Much has changed since then.

New Laws, Systems in Place

The Johnny Gosch Bill, a 1984 Iowa law that was adopted by eight other states, mandates immediate police involvement when a child is reported missing. Nationally, the Center for Missing and Exploited Children was established to act as an information clearing house and resource center for such cases.

Additionally, in 1996 the Amber Alert program was established to get the word out quickly when a child is believed to be abducted. The Center for Missing and Exploited Children credits AMBER Alerts with the safe recovery of 572 children between 1997 and March 2012. 

The Amber Alerts partner law enforcement with the media to quickly distribute a missing child's photo and information, along with information about suspects or vehicles that may be connected to the case.

No Amber Alert was issued in the Evansdale case because there was no suspect or vehicle information. Heather Collins, Elizabeth Collins's mother, has been collecting signatures in support of a "Cousins Law" that would make it easier to issue alerts and set up vehicle check points when a child is reported missing.

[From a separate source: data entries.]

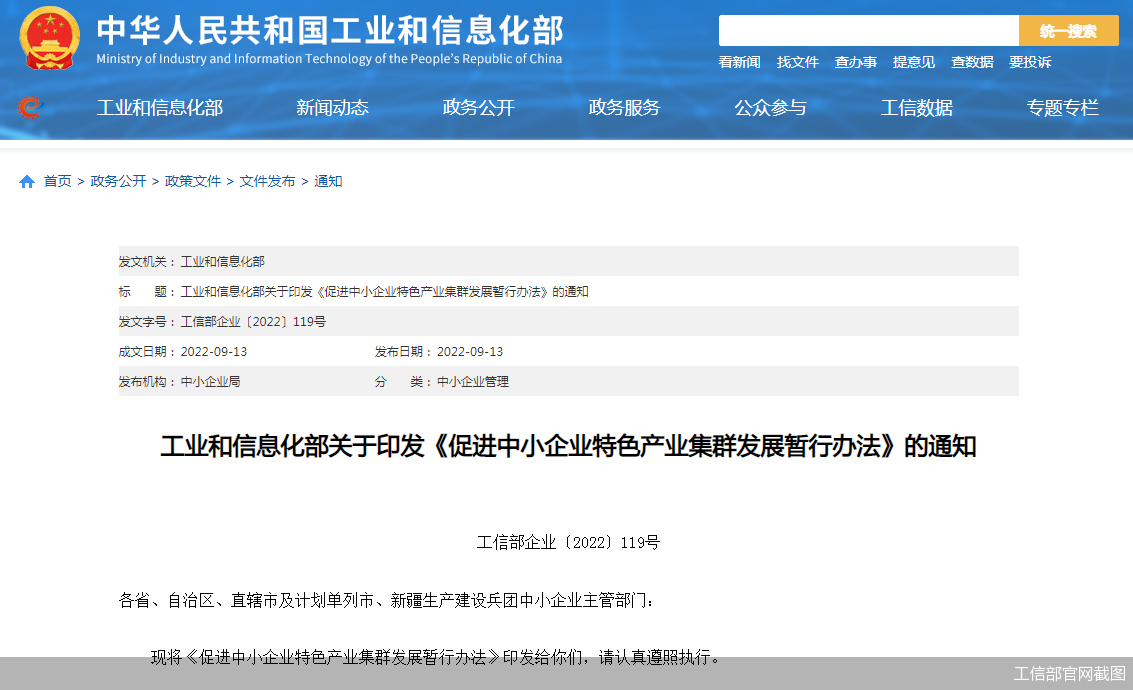Open the 专题专栏 section
Screen dimensions: 1133x690
1063,108
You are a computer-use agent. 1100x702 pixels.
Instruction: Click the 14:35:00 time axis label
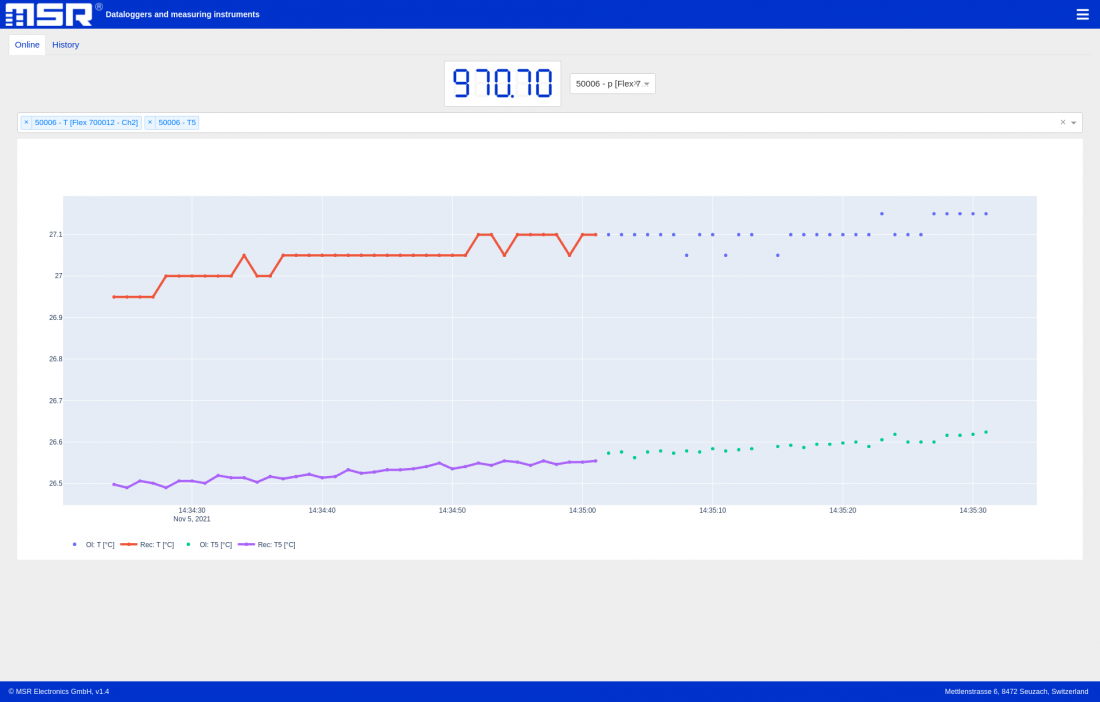pos(582,510)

Despite no Amber Alert being issued, the media were quickly informed of the missing girls, another thing several investigators said is an enormous change from 30 years ago.

Rabun had previously worked as a police officer in Louisville, KY, where he helped investigate the never-solved missing persons case of Ann Gotlib, another of the incidents that garnered national attention alongside Gosch and Martin.

"If you’d have said to me as a cop in Louisville, we’re going to partner with the media, I’d have fallen down," he said. "We were cordial to the media, but didn’t see them as a partner."

Today that has changed, he and several others said.

"You relied more on word of mouth. Thirty years ago, something like that might have made the evening news," said Black Hawk County Sheriff Tony Thompson. "But the flow of information was so slow."

Using the Media to Spread the Word

Thompson and his department have been working with local police and the Federal Bureau of Investigation on the case of the missing Evansdale girls.

Thompson said partnering with media has been vital to the information flow of that investigation.

"Within 24 hours, we had over 2,000 people helping us search for those two kids," Thompson said. "In the past it could have taken us a week to get that much information out."

Sadly, even with the fast response times and media partnerships, the Evansdale girls remain missing and Johnny's mother looks back on 30 years of heartache.

But investigators aren't giving up. Dozens of tips are still received each day in the Evansdale investigation. The tip-line, which anyone with information is encouraged to call, is (319) 232-6682.

And Rabun said the Gosch and Martin cases, even today, aren't closed.

"Leads that were already worked into the dirt are reworked," he said. "Every three or four years our guys will go to take a fresh look with a new set of eyes. We’ve done that and done that, and we’ll keep doing it."